SHORT TASK
Print every one of the rows below verbatim, with no alterations of any kind.

Click-target data
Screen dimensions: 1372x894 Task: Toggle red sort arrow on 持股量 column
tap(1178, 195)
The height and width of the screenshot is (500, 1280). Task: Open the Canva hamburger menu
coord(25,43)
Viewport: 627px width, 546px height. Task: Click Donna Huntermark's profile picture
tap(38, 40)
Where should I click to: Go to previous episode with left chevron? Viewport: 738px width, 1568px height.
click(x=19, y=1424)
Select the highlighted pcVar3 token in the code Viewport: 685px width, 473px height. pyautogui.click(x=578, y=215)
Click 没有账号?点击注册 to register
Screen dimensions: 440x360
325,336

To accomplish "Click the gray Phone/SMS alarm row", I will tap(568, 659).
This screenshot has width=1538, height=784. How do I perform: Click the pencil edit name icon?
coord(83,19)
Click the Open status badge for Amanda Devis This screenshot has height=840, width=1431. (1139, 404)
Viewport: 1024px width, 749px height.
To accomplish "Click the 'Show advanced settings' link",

OUTPUT
Screen dimensions: 1372x894 Task: Toggle red sort arrow on 持股量 column
tap(1178, 195)
The height and width of the screenshot is (500, 1280). Task: Open the Canva hamburger menu
coord(25,43)
Viewport: 627px width, 546px height. Task: Click Donna Huntermark's profile picture
tap(38, 40)
Where should I click to: Go to previous episode with left chevron? Viewport: 738px width, 1568px height.
click(x=19, y=1424)
Select the highlighted pcVar3 token in the code Viewport: 685px width, 473px height. pyautogui.click(x=578, y=215)
Click 没有账号?点击注册 to register
Screen dimensions: 440x360
325,336

To accomplish "Click the gray Phone/SMS alarm row", I will tap(568, 659).
This screenshot has width=1538, height=784. How do I perform: Click the pencil edit name icon?
coord(83,19)
Click the Open status badge for Amanda Devis This screenshot has height=840, width=1431. (1139, 404)
Viewport: 1024px width, 749px height.
To accomplish "Click the 'Show advanced settings' link",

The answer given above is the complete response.